Hi, Stéphane Graber

Many thanks for your review!

> -----Original Message-----
> From: Stéphane Graber [mailto:stgra...@ubuntu.com]
> Sent: Friday, July 08, 2016 11:26 PM
> To: Zhao Lei <zhao...@cn.fujitsu.com>
> Cc: linux-kernel@vger.kernel.org; contain...@lists.linux-foundation.org; Eric 
> W.
> Biederman <ebied...@xmission.com>
> Subject: Re: [PATCH] [RFC] Limit dump_pipe program's permission to init for
> container
> 
> On Fri, Jul 08, 2016 at 07:08:10PM +0800, Zhao Lei wrote:
> > Currently when we set core_pattern to a pipe, the pipe program is
> > forked by kthread running with root's permission, and write dumpfile
> > into host's filesystem.
> > Same thing happened for container, the dumper and dumpfile are also
> > in host(not in container).
> >
> > It have following program:
> > 1: Not consistent with file_type core_pattern
> >    When we set core_pattern to a file, the container will write dump
> >    into container's filesystem instead of host.
> > 2: Not safe for privileged container
> >    In a privileged container, user can destroy host system by following
> >    command:
> >    # # In a container
> >    # echo "|/bin/dd of=/boot/vmlinuz" >/proc/sys/kernel/core_pattern
> >    # make_dump
> >
> > This patch switch dumper program's permission to init task, it is to say,
> > for container, dumper program have same permission with init task in
> > container, which make dumper program put in container's filesystem, and
> > write coredump into container's filesystem.
> > The dumper's permission is also limited into subset of container's init
> > process.
> >
> > See following discussion for detail:
> > http://www.gossamer-threads.com/lists/linux/kernel/2455363
> > http://www.gossamer-threads.com/lists/linux/kernel/2397602
> >
> > Todo:
> > 1: Set different core_pattern to host and each container.
> > 2: Keep compatibility with current design
> > All above are done in previous version of this patch,
> > need some restruct.
> >
> > Any suggestion is welcome for this patch.
> 
> 
> Ok, so those two todo items are I think absolute musts before we can
> consider any of this.
> 
> Changing the default behavior that we have had ever since pipe in
> core_pattern and namespaces have existed would cause serious problem for
> existing users.
> 
> 
> Speaking for myself, LXC does setup limitations on privileged containers
> which prevent them from changing the core_pattern so that it can't be
> abused for privileged containers.
> The core_pattern on Ubuntu then sends all crashes to apport, as root, on
> the host.
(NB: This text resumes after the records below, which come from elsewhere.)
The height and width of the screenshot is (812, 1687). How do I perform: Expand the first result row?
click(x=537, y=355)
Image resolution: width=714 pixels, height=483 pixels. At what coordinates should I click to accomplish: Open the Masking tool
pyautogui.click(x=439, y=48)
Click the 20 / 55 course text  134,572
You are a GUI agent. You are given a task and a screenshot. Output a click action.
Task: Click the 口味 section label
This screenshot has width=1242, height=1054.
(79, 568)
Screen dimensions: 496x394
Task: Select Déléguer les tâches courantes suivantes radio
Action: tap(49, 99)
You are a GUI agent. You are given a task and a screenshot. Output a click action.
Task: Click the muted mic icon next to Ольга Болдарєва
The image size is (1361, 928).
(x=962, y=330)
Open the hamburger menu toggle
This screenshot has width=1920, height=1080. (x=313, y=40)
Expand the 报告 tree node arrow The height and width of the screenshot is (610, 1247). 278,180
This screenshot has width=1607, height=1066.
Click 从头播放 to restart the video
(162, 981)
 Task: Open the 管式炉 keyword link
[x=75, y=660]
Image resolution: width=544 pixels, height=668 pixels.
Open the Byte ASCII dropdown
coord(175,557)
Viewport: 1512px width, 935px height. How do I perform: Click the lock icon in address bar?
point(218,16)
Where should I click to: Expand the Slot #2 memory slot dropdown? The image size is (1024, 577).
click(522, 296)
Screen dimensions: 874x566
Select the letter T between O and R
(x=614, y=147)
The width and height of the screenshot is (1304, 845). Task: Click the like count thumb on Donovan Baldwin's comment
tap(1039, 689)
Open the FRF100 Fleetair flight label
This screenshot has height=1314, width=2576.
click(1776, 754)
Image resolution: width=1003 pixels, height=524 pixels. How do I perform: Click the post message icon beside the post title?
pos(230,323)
Apport is then container aware and handles forwarding the
> crash (through a unix socket) to the apport process inside the
> container.
> 
> Your suggested change would likely make this all fail as apport on the
> host must be called as root to be able to access the container's
> filesystem (through /proc/<PID>/root).
> 
> 
> With namespacing in place, then we wouldn't need the apport relay trick
> on the host, so that'd be fine.
> 
Yes, keeping compatibility with existed container program
is important, we can not break these tools.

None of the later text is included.